▶ **EXERCISE AIM**
Your answer should hold each line of the material that contains the word "coordinates".

........

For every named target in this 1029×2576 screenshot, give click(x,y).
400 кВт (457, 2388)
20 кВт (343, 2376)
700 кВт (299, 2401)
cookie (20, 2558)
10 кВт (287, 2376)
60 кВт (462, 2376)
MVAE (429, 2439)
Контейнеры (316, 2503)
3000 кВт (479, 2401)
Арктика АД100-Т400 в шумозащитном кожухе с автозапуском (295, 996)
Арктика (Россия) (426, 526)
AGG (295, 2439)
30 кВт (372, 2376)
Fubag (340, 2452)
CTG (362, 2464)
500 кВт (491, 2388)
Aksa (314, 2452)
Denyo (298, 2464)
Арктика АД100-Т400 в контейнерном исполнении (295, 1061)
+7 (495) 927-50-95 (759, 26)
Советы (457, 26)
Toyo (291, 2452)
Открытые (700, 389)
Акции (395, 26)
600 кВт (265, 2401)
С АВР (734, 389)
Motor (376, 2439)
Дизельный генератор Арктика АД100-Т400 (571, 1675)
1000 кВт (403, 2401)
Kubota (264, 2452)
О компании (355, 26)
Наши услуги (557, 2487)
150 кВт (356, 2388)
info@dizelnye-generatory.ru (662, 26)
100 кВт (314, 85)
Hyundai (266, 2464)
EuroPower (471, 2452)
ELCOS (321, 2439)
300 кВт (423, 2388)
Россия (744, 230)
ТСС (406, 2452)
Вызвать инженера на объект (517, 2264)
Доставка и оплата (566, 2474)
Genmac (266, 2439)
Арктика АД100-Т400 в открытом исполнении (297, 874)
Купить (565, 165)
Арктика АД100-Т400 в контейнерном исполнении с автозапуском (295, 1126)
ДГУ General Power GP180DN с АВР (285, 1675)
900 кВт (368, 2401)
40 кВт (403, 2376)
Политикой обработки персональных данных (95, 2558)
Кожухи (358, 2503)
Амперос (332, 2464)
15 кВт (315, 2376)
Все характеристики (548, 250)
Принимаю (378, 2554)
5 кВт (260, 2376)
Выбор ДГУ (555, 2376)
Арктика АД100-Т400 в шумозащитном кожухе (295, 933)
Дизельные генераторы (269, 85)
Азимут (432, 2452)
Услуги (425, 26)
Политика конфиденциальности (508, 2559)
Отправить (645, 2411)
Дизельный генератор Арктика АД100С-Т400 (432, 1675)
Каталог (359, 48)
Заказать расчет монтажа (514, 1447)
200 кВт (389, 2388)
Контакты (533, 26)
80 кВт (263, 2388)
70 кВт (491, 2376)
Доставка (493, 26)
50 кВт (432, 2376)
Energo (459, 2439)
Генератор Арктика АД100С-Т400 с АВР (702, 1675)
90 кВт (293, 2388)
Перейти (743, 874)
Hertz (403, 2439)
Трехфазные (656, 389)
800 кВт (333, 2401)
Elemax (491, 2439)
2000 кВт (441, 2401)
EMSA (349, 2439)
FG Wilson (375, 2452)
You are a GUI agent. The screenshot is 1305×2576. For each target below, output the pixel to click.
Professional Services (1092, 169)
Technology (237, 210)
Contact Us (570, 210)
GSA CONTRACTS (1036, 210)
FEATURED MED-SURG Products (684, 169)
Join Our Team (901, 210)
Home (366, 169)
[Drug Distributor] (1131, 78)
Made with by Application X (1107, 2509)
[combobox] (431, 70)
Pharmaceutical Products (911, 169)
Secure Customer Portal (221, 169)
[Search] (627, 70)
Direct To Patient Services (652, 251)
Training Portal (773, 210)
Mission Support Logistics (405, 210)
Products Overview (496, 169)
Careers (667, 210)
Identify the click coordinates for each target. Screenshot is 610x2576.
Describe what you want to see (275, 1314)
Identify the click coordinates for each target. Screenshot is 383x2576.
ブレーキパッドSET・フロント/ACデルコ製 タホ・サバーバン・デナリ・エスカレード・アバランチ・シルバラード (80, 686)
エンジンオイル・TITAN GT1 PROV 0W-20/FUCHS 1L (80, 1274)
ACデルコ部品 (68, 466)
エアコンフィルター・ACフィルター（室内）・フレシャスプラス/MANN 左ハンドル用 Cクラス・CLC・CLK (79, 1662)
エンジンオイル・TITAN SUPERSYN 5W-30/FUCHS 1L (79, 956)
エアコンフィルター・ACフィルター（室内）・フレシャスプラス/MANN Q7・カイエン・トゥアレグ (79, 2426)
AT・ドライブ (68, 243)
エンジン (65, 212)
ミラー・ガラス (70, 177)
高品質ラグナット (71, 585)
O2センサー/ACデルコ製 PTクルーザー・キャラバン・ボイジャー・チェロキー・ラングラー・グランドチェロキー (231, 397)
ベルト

........

▶ **RESPONSE FOR THIS EXERCISE**
Identify the click coordinates for each target. Screenshot is 610x2576.
Identify the click coordinates for each target. Screenshot is 383x2576.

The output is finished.